“The Square”: Palma d’oro alla satira sull’Occidente dei ricchi

Lo svedese Ruben Östlund porta a casa la Palma d’oro per “The Square”, comicità a tratti sublime e feroce satira sulla falsa coscienza dell’occidente ricco e il suo politicamente corretto. Grand Prix al film francese sulle battaglie dei malati di Aids. Miglior attrice Diane Kruger, vendicatrice contro i neonazisti. E poi vincono Sofia Coppola, Nicole Kidman e la scozzese Lynne Ramsay…

Quando Juliette Binoche gli porge la Palma d’oro, Ruben Östlund fa girare fotografi e telecamere verso il pubblico a cui chiede di urlare e sbracciarsi. Ed è questo lo spettacolo di chiusura di Cannes 70, la performance dell’intera platea del Grand Theatre Lumière agghindata ed osannante che ululula verso il palco, proprio come fosse una scena del suo provocatorio The Square. Manca solo la scimmia, che il regista svedese, però, ringrazia tra gli altri divertito e saltellante.

Cannes 2017 se la ricorderanno soprattutto i francesi, però, che sono arrivati ad un soffio dal podio con 120 battiti al minuto di Robin Campillo, film sulle battaglie dell’associazione parigina per i diritti dei malati di Aids a cui la giuria capitanata da Pedro Almodovar assegna il Grand Prix, accolto da una lunga standing ovation del pubblico (in Italia uscirà per Teodora). Una pellicola forte nella sua semplicità, molto distante da The Square, dissacrante e spiazzante nella sua feroce satira del presente, con momenti di comicità sublime, popolata anche da scimmie e uomini scimmioni.

Dopo il premio del 2014  al magnifico Forza maggiore, Ruben Östlund torna a castigare la vigliaccheria umana (lì era un padre che scappa davanti alla valanga in arrivo, mollando moglie e figli nel pericolo), le ipocrisie di certo ceto intellettuale, ruoli e convenzioni sociali.
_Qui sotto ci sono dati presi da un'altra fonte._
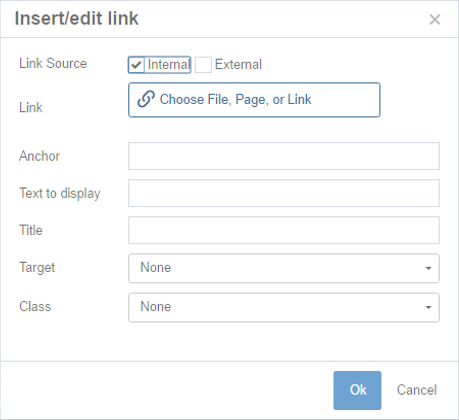The width and height of the screenshot is (459, 420).
Task: Click the Insert/edit link dialog title
Action: (x=77, y=19)
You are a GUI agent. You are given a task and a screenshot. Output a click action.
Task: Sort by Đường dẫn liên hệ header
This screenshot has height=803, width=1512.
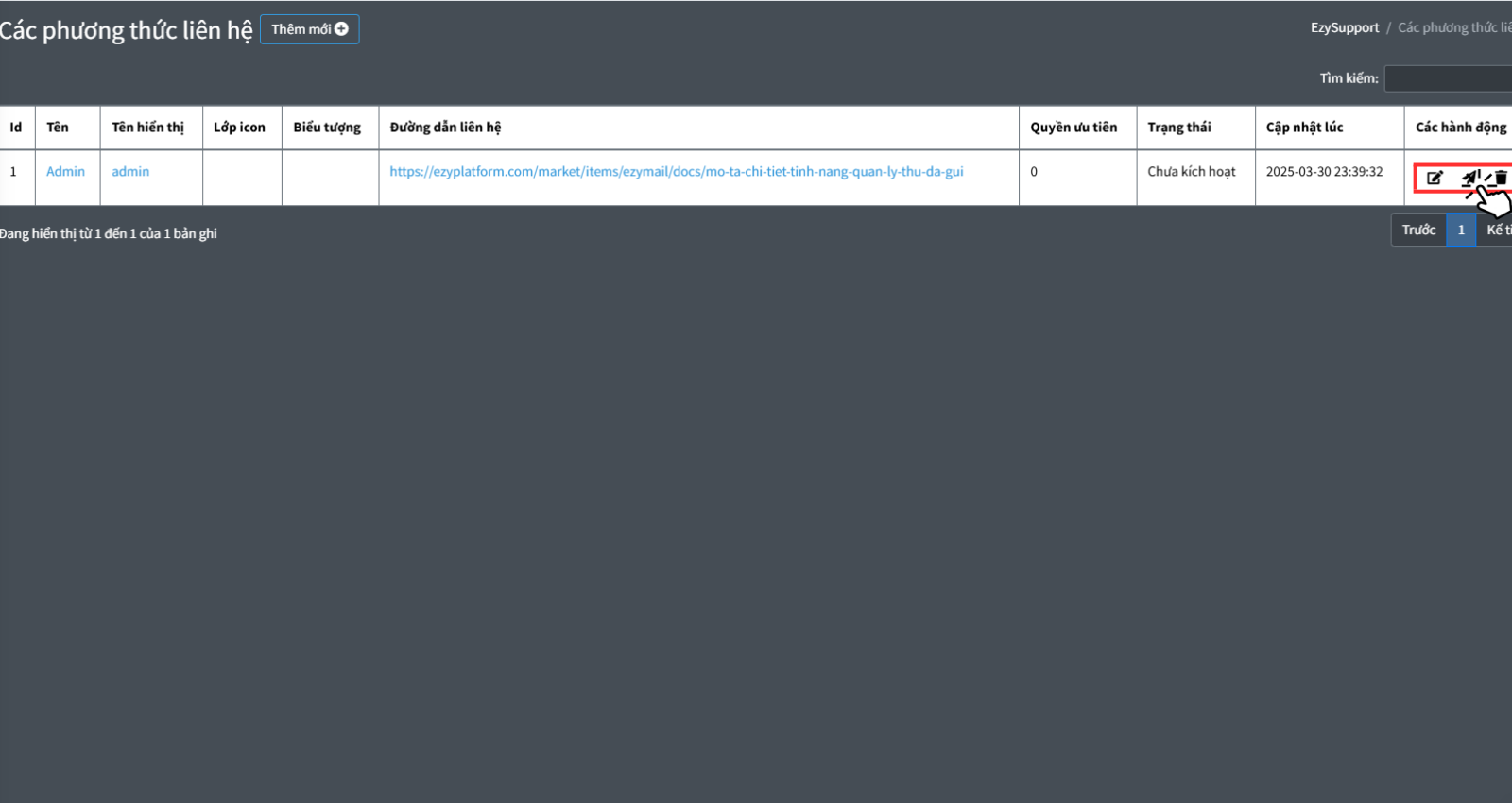pyautogui.click(x=445, y=128)
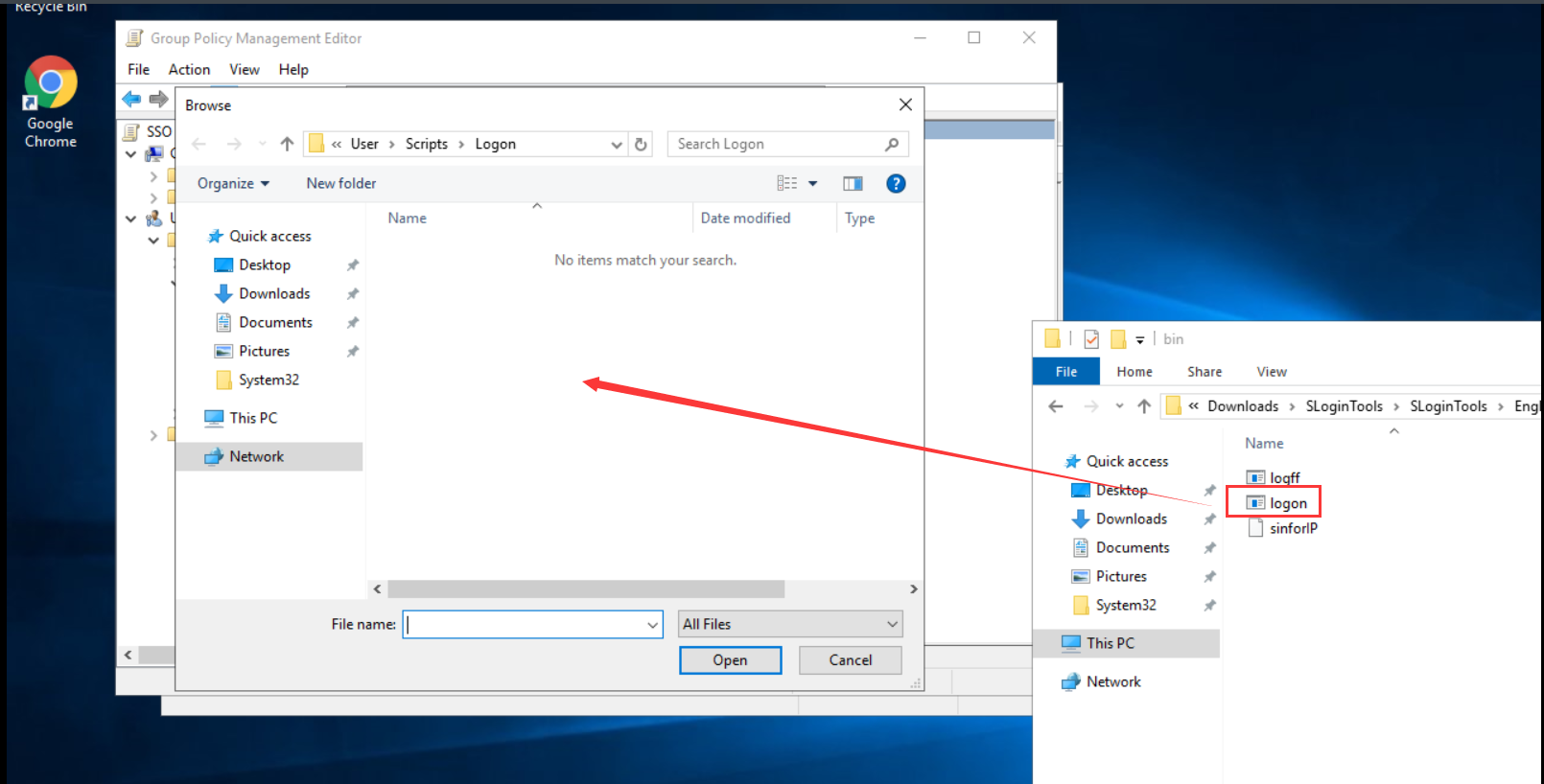This screenshot has height=784, width=1544.
Task: Click the Open button
Action: tap(730, 659)
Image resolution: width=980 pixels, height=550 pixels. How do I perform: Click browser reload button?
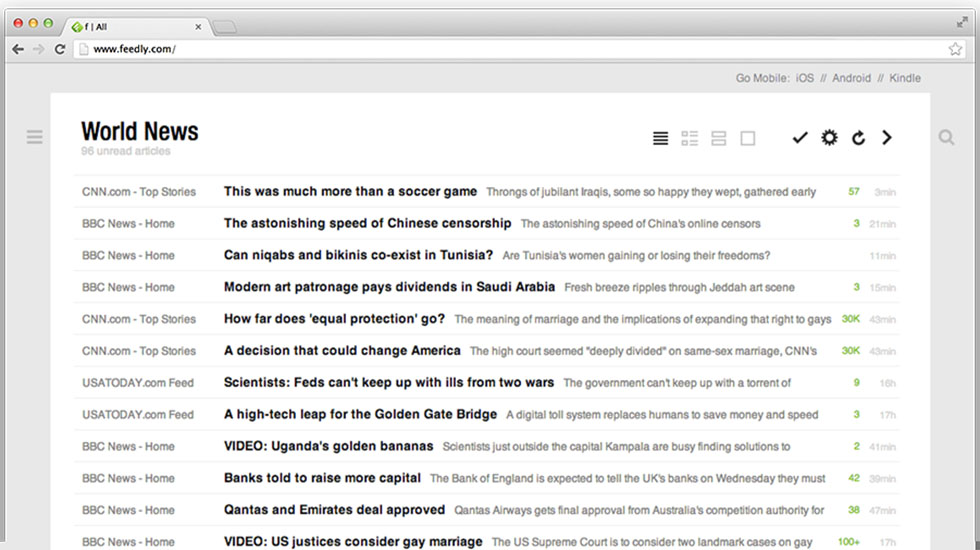click(x=60, y=49)
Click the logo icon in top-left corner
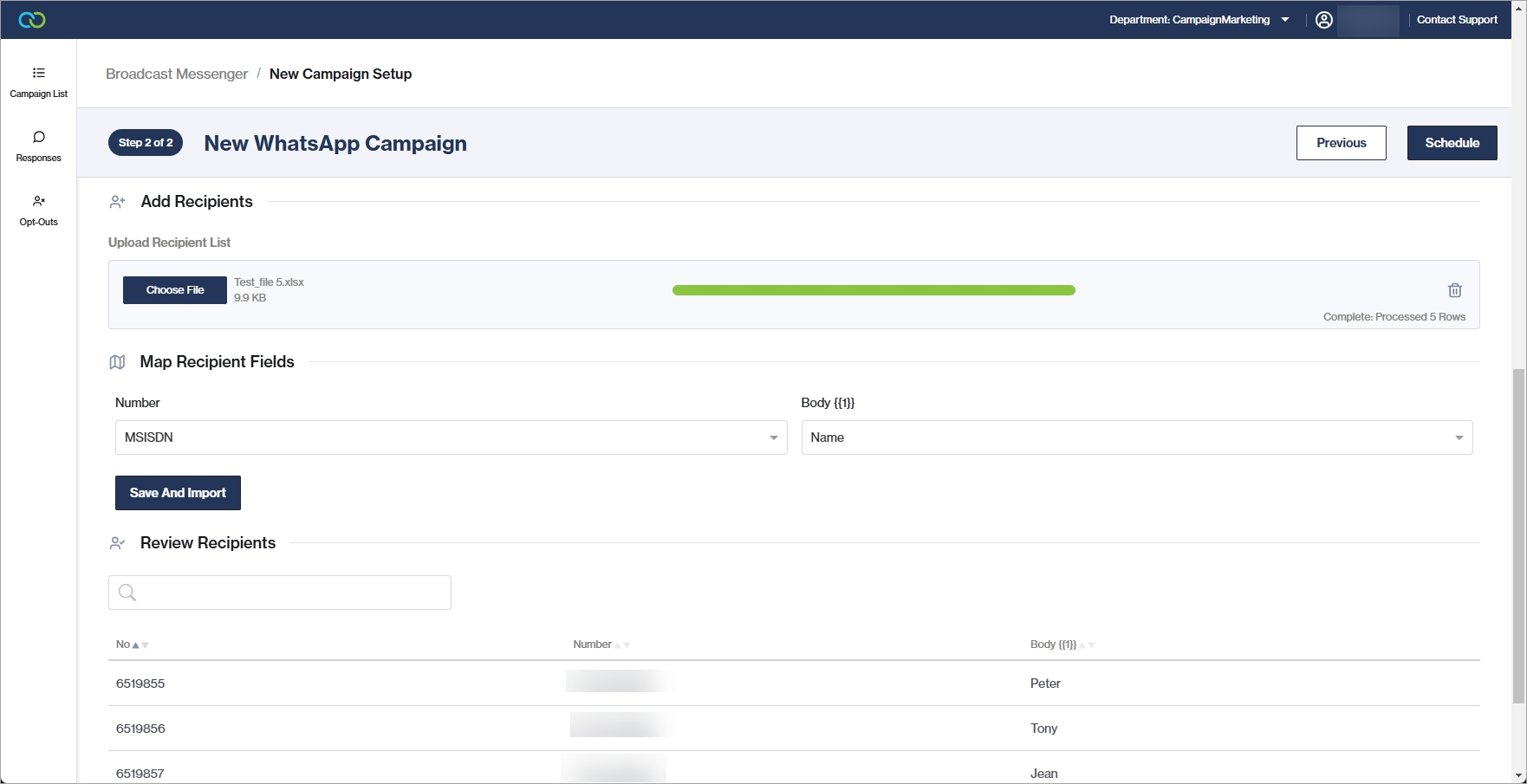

È una Palma contro la falsa coscienza dell’occidente quella a The Square, politica sicuramente – certo non è Ken Loach – e soprattutto una zampata d’autore contro il politicamente corretto. Che Ruben Östlund – da svedese conosce molto bene – e seppellisce per sempre attraverso questa sua feroce satira nei confronti del mondo dell’arte contemporanea, in cui incontriamo il direttore di un museo, brillante e donnaiolo, che viaggia sulla macchina elettrica, sostiene le grandi cause umanitarie e finanzia installazioni che incitano all’altruismo e al sostegno dei più deboli. Salvo poi “razzolare” malissimo…

Proseguendo nel palmarès il premio alla regia va a quella decisamente convenzionale di Sofia Coppola ne L’inganno, remake de “La notte brava del soldato Jonathan”, trasgressivo Don Siegel del 1971, tratto dal romanzo di Thomas P. Culliman, in cui è protagonista una improvvisamente ringiovanita Nicole Kidman, incoronata col premio speciale del 70.

Miglior attrice è Diane Kruger per Oltre la notte di Fatih Akin, grido d’allarme e dura provocazione contro il terrorismo neonazista e xenofobo. Mentre il miglior attore è Joaquin Phoenix, il vendicatore col martello di You were never really here, hard-boiled violento e nerissimo della regista scozzese Lynne Ramsay, a cui va pure il premio per la sceneggiatura che si divide ex aequo col greco Yorgos Lanthimos e il suo Killing of a Sacred Deer.

Al russo Andrey Zvyagintsev va il Premio della Giuria, per Loveless, apprezzata metafora sulla disgregazione e la violenza nel suo paese e non solo, tema già trattato mirabilmente nel precedente Leviathan, premiato per la sceneggiatura nel 2014.

Si è conclusa così l’edizione del settantenario del Festival annunciata come monstre, ma che siamo certi riusciremo a dimenticare presto, forse anche più facilmente delle altre.